MADISON, WI.- Robert Rauschenberg (1925–2008), who came to the fore in the 1950s, was one of the great artists of our age. He was also a prominent chronicler of American culture in the second half of the twentieth century, as evidenced in a new exhibition at the Madison Museum of Contemporary Art.

Signs of the Times: Robert Rauschenberg’s America, on view at MMoCA from September 13, 2009, through January 3, 2010, concentrates on three major print series created by the artist in the late 1960s. Works in the series bear witness to American life at the end of that tumultuous decade. In 1969, postwar triumphalism had consummate expression in the first manned mission to land on the moon. This moment of collective pride, however, was compromised by political assassinations, massive urban riots, demands for social reform, ongoing cold war threats, and protests against the Vietnam War. The dichotomy between a confident and failing America--a result of these events--is the context for the exhibition.

An opening reception for Signs of the Times: Robert Rauschenberg’s America will be held on September 12 from 6:30 to 9 pm. A conversation between MMoCA director Stephen Fleischman and curator of collections Rick Axsom, who organized the exhibition, will take place in the museum’s lecture hall at 7 pm. Admission to the reception and talk is free for MMoCA members and $10 for the general public.

Robert Rauschenberg is best known for his “Combines” (the artist’s term for assemblages combining painting and everyday objects) and silkscreened paintings (photo-screenprinted imagery overlaid with freely painted areas). Working in a broad range of media, more varied than any other major artist of the century, he was also a sculptor, draftsman, photographer, performance artist, choreographer, theater designer, and printmaker.
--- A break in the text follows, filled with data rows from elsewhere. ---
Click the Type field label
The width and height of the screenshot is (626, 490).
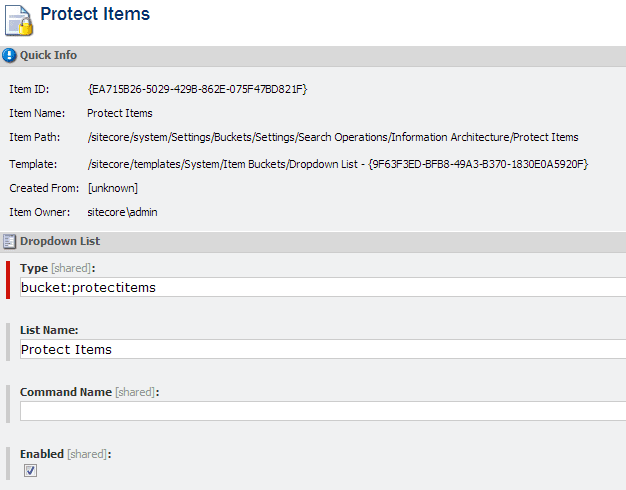click(x=33, y=269)
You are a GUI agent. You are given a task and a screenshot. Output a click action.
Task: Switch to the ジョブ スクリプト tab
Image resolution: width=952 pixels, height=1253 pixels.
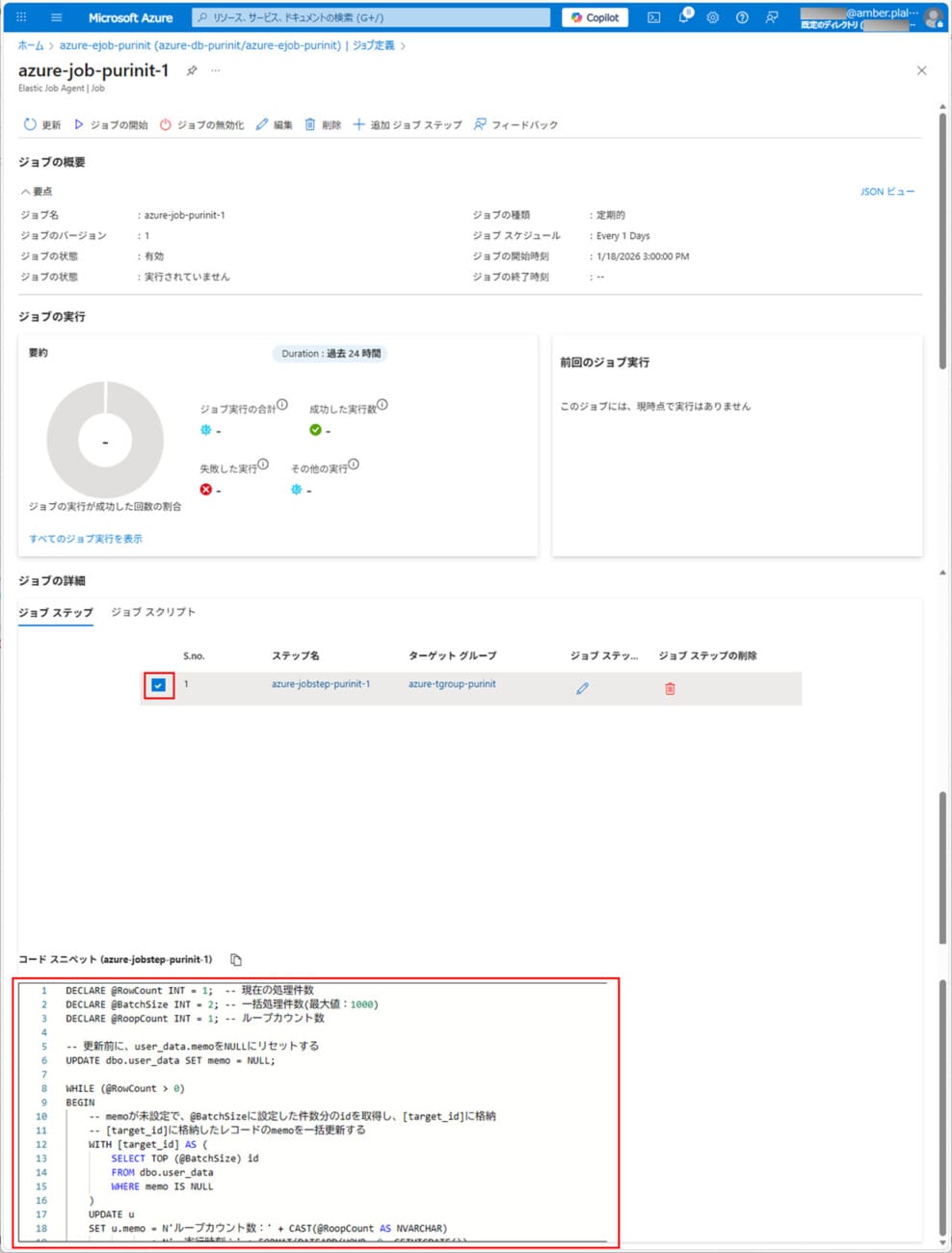click(x=153, y=612)
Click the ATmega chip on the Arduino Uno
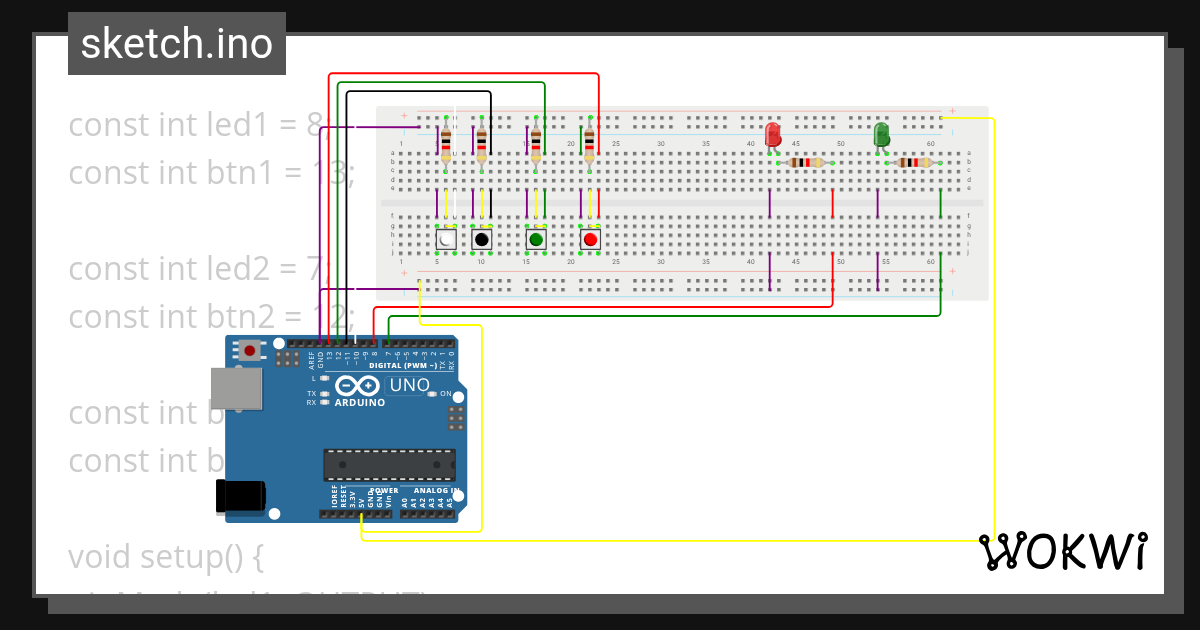Viewport: 1200px width, 630px height. [390, 464]
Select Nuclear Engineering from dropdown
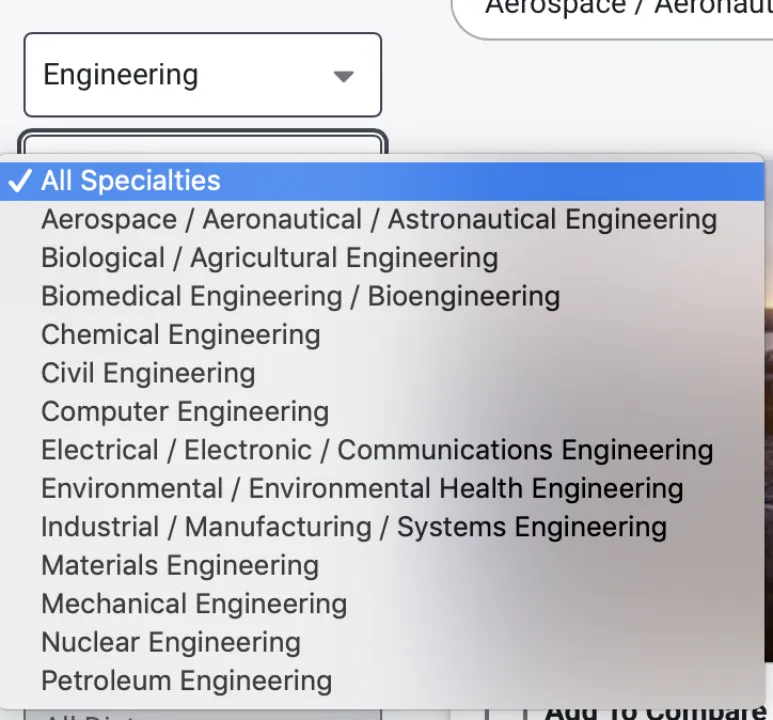 pyautogui.click(x=382, y=643)
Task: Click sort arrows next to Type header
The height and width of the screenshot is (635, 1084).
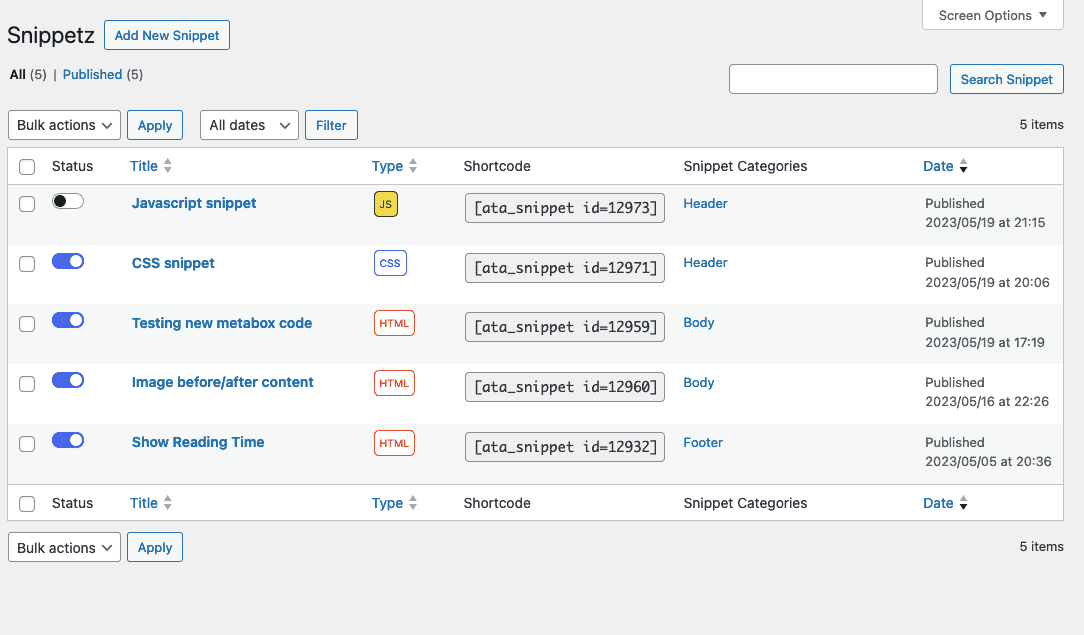Action: point(413,166)
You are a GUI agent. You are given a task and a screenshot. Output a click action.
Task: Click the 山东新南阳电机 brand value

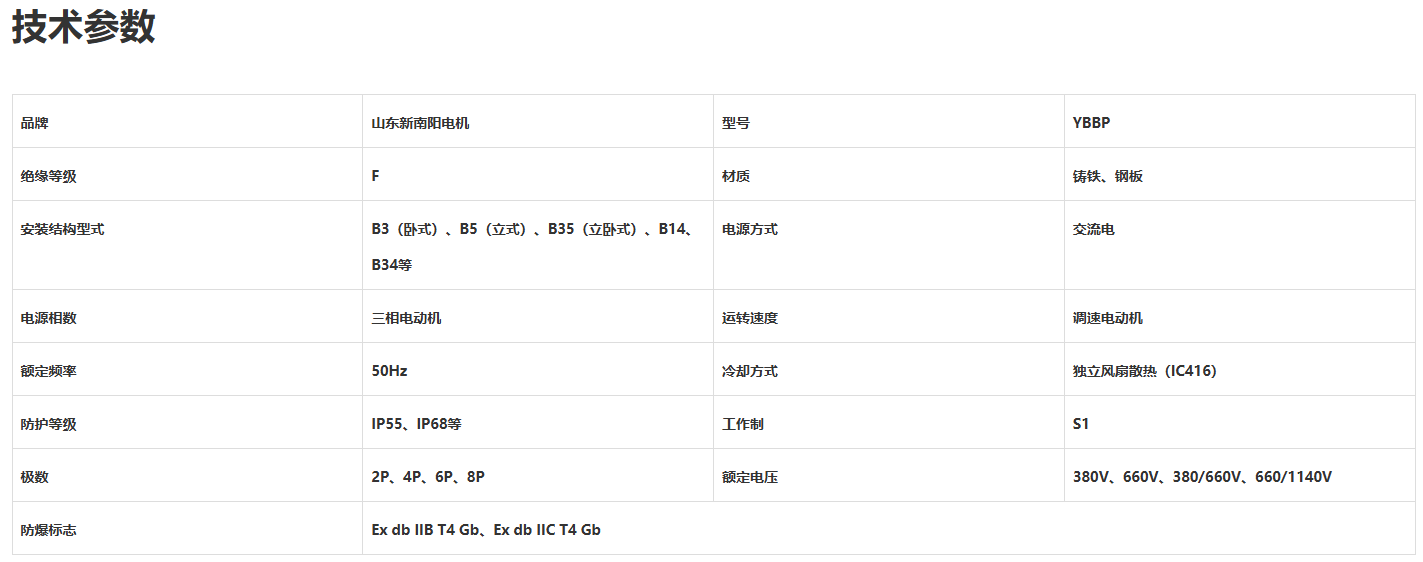pos(420,123)
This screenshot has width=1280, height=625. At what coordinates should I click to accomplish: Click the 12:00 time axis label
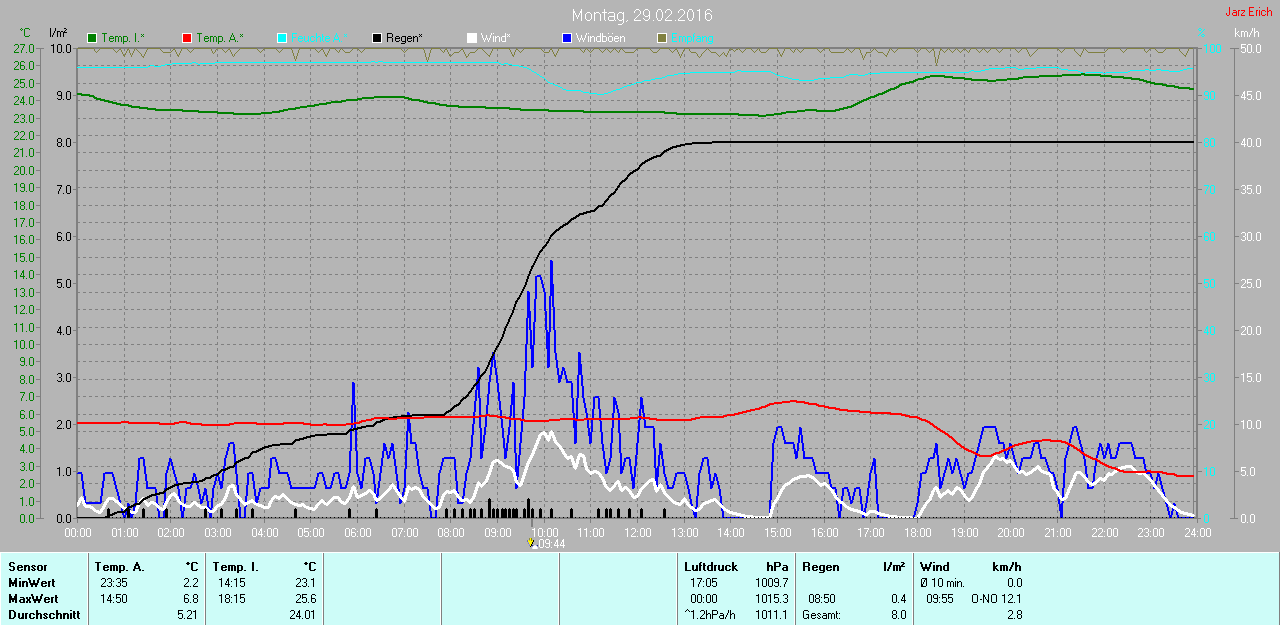[x=638, y=533]
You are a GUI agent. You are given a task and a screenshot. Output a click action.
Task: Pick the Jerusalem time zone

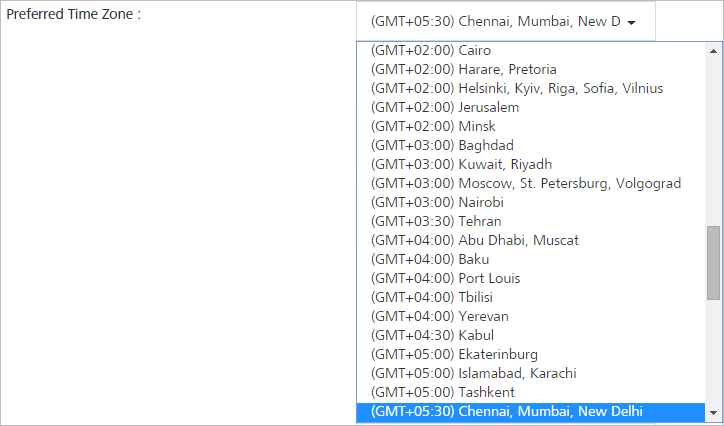531,107
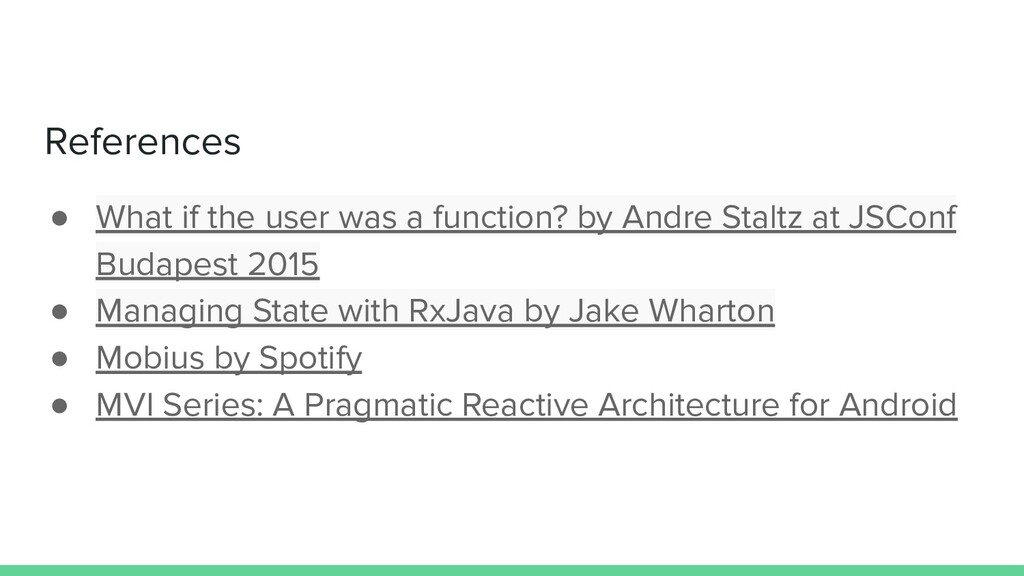This screenshot has width=1024, height=576.
Task: Click the word 'Android' in the last reference
Action: [898, 405]
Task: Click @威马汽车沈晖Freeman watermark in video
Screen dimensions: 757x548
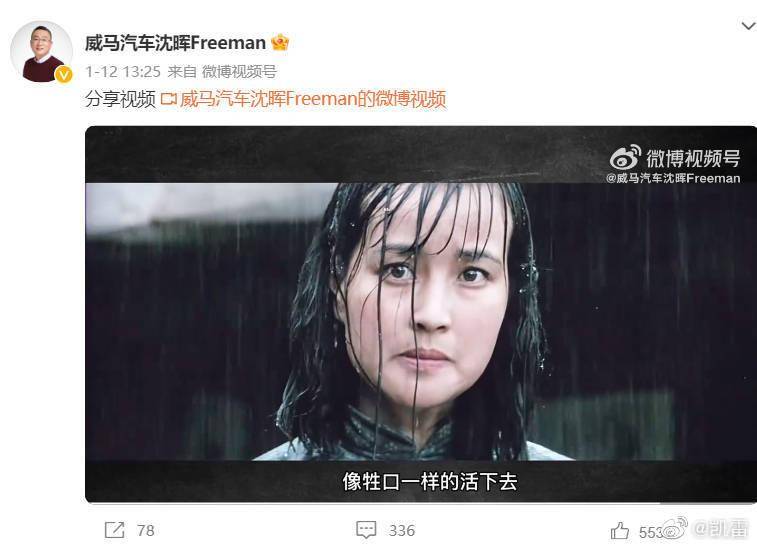Action: pyautogui.click(x=673, y=178)
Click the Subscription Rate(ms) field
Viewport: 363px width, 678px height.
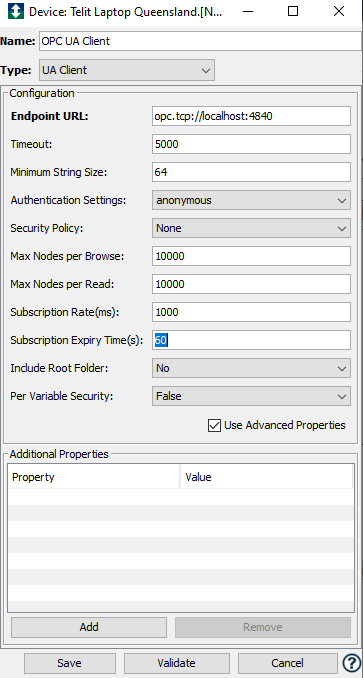(251, 312)
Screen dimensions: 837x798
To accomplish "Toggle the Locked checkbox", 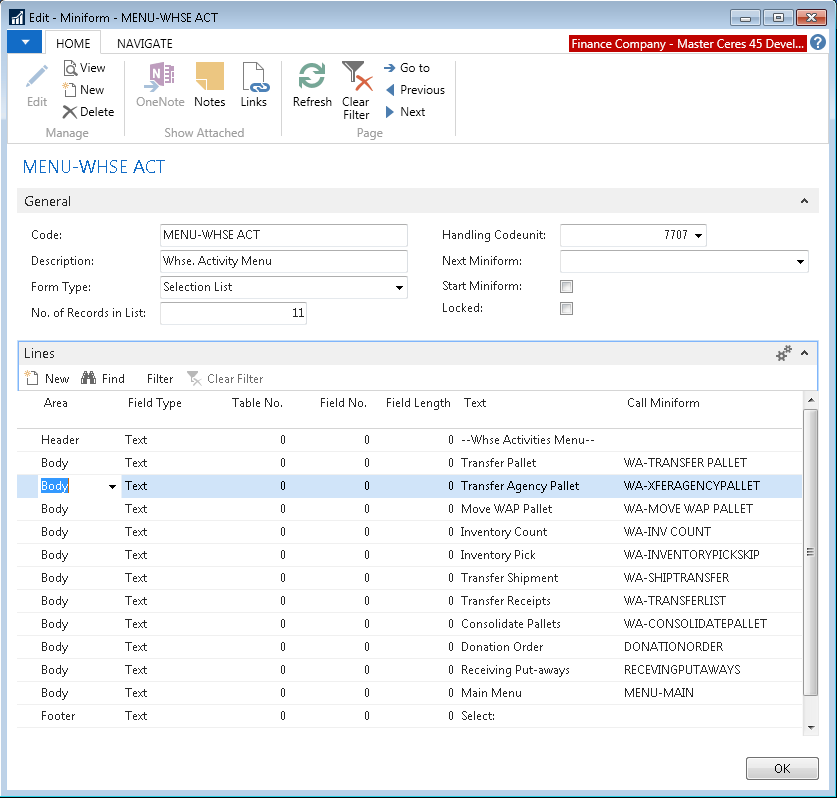I will tap(567, 309).
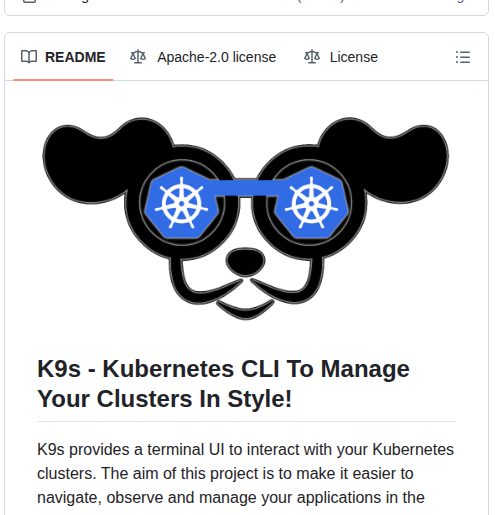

His extensive work in printmaking--which took place over a period of nearly 60 years--is a defining contribution to the history of the modern print.

The three print series that are the focus of the exhibition--Reels (B+C), 1968; Stoned Moon Series, 1969; and Surface Series (from Currents), 1970--are shown in their entirety. To create these works, Rauschenberg first juxtaposed and overlapped imagery appropriated from photographs, scientific diagrams, newspapers, and popular magazines. In two of the series, he unified his collaged designs with scrawled drawing and animated brushwork. The provocative collisions of images and ideas are layered in meaning, reflecting the energetic rhythms and contradictions of the country at a critical point in its history.

The six color lithographs of Reels (B+C) take their imagery from Bonnie and Clyde, Arthur Penn’s groundbreaking 1967 movie that explored the defiance of authority and the glamorization of violence. The film raised the depiction of brutality and sexuality to a new level of candor in American cinema. Rauschenberg assembled stills from the movie, focusing on lead actors Warren Beatty and Faye Dunaway. He colored and streaked his compositions with fuchsia, canary yellow, lime green, and deep purple. Psychedelic in intensity, these colors amplify Rauschenberg’s strident metaphor for the American experience.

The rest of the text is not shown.